Lamson exhibit opens at Artspace Thursday

Artspace
50 Orange St, New Haven, (203) 772-2709
William Lamson: Time Is Like the East River
Nov. 12—Dec. 19, 2009
Public Opening: Thurs., Nov. 12, 6—8 p.m.

Press release

Artspace is pleased to present a solo exhibition of new work by Brooklyn artist William Lamson. Frequently engaging with elemental forces such as gravity, wind, and tides, Lamson uses the time-bound mediums of performance and video to explore the limitations of human control and the material nature of time. This show marks the first occasion that Artspace has turned over the entirety of the gallery space to an individual artist.

In his new video, Time is Like the East River, Lamson takes New York's East River as his subject matter, addressing the transitions that occur with the crossing of thresholds and boundaries. The video opens with Lamson and a friend paddling two small boats toward each other from opposite sides of a broad body of water. Upon meeting in the middle, the boats link together, revealing that each boat was in fact half of a seventeen-foot canoe. As the two paddle into the distance, the camera (located on the Manhattan Bridge) slowly zooms out, revealing a radiant Manhattan skyline. Shot at slack tide, the moments between the change in direction of tidal currents, the normally turbulent river appears as calm a lake. Only in this transitional state, when the river changes directions and time is seemingly arrested, is Lamson's passage possible. The artist's homemade props and artifacts from the performance will also be on view in the gallery.

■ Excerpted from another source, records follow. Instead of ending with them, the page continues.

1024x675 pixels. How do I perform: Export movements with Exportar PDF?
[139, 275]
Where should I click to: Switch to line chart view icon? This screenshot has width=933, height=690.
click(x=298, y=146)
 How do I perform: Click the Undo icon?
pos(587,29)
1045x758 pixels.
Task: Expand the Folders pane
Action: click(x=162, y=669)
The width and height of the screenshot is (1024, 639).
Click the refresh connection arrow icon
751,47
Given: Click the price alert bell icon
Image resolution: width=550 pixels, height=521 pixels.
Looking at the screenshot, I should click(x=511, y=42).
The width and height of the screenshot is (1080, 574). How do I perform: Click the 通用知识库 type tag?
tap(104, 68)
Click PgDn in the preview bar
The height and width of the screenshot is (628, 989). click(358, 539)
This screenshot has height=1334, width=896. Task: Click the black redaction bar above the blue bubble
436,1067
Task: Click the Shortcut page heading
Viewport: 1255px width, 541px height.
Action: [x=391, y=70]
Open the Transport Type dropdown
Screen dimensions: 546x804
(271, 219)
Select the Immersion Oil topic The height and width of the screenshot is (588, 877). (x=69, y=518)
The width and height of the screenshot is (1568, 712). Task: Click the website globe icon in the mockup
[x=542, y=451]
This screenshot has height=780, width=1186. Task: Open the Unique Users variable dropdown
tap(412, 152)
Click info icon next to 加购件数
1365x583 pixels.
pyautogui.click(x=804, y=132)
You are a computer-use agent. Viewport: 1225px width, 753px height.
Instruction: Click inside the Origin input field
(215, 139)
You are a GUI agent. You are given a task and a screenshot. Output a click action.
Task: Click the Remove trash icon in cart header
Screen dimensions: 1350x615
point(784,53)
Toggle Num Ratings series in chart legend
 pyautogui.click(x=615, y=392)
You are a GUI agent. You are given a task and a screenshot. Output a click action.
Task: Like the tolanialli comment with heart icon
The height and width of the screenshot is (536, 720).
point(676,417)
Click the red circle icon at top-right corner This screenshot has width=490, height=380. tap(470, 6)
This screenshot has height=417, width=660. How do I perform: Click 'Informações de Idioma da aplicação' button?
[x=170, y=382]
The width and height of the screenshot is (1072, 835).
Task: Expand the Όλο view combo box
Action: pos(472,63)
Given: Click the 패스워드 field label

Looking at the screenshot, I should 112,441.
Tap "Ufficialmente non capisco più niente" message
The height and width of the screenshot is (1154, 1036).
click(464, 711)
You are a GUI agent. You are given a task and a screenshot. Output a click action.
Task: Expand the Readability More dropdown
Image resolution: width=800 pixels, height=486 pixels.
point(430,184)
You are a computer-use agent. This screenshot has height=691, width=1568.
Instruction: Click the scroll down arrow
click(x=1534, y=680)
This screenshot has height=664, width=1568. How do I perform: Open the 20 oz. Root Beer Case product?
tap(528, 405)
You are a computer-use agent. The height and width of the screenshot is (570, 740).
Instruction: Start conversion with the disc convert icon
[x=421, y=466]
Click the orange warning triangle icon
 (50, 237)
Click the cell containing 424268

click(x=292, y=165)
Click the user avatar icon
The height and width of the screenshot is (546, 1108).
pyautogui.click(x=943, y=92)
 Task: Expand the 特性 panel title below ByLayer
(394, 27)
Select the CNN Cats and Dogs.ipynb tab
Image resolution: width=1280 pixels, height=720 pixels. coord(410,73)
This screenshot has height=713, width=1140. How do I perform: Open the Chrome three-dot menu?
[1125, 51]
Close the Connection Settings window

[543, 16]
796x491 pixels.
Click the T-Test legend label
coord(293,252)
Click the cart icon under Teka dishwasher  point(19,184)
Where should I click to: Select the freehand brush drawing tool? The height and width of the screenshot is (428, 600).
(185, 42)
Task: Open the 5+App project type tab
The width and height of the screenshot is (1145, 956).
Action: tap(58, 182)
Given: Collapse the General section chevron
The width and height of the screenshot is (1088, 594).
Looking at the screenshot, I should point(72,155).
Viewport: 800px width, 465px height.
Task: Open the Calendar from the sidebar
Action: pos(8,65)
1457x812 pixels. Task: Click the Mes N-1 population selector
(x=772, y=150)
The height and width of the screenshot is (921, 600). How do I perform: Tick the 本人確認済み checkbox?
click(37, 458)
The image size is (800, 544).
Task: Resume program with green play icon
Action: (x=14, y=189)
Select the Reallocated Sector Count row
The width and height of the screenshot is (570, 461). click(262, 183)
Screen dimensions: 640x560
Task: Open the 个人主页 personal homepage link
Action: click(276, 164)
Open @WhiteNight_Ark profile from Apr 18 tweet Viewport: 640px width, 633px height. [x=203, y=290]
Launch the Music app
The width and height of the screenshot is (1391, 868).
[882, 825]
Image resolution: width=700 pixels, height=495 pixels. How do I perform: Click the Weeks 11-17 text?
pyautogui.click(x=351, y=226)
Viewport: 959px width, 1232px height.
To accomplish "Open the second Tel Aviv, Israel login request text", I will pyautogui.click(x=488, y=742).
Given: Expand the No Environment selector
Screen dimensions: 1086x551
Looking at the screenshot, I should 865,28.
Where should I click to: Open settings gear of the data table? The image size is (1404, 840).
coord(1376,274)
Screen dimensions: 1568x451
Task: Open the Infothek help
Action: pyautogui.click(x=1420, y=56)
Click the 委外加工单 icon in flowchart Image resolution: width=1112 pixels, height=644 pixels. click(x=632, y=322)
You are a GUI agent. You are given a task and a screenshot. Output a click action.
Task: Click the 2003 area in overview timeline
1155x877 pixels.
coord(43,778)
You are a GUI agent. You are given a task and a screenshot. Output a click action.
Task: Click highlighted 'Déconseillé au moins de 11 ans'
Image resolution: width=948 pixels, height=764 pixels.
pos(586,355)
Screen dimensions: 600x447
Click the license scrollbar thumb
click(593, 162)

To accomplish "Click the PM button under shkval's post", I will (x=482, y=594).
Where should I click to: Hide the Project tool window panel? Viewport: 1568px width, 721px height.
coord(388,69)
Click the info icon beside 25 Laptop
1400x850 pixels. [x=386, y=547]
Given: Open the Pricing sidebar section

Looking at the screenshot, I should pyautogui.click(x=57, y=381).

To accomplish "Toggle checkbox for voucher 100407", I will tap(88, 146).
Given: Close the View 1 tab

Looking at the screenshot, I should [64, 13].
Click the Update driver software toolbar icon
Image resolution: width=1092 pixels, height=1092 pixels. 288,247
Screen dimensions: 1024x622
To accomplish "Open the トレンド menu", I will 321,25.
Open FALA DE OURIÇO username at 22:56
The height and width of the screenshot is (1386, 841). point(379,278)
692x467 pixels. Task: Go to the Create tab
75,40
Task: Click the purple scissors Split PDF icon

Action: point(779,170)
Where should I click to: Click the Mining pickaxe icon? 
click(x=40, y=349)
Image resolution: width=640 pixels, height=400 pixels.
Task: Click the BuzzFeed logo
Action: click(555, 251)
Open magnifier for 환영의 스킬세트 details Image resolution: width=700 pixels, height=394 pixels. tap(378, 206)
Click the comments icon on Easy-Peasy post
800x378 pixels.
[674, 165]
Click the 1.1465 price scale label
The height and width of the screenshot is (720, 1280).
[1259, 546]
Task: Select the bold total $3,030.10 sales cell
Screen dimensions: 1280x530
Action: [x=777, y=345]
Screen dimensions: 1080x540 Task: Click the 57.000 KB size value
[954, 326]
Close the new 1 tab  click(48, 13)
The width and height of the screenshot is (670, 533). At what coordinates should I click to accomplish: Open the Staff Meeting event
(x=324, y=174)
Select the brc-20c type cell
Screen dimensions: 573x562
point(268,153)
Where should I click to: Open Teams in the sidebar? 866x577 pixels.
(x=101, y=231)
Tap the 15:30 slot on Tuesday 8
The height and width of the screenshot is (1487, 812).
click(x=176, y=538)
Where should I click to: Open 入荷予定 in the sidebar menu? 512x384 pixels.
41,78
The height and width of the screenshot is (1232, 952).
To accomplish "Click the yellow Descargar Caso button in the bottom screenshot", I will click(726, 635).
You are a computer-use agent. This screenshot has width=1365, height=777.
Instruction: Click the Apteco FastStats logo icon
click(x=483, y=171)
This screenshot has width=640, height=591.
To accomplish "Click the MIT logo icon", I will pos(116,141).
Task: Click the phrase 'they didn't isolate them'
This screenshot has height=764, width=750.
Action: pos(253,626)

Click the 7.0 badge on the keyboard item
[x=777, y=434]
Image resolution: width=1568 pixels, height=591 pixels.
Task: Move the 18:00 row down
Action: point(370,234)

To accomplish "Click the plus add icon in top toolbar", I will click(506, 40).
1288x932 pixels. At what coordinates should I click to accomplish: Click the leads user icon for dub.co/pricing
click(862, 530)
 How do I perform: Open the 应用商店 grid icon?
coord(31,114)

In conjunction with this video, the exhibition features two new site-specific works including a 40-foot wall drawing that evokes a theoretical timeline. The drawing is made from fuses and firecrackers, materials that both signify singular moments and lengths of time. Lamson subverts the traditional timeline progression, creating the drawing by lighting the fuse from both ends. In the adjacent room, a similar record of an event remains in the form of a series of lines of video tape stretched tight between arrows shot into opposing walls. At the end of the room, a sculpture consisting of two bows mounted in opposite directions hint at the unseen performance behind the installation. Experimental in nature, these performative works address the measurement of time and make manifest the liminal space between opposing forces.

William Lamson lives and works in Brooklyn, NY. He has exhibited nationally and internationally; his work is in the collections of the Brooklyn Museum and the Dallas Museum of Art, among numerous private collections.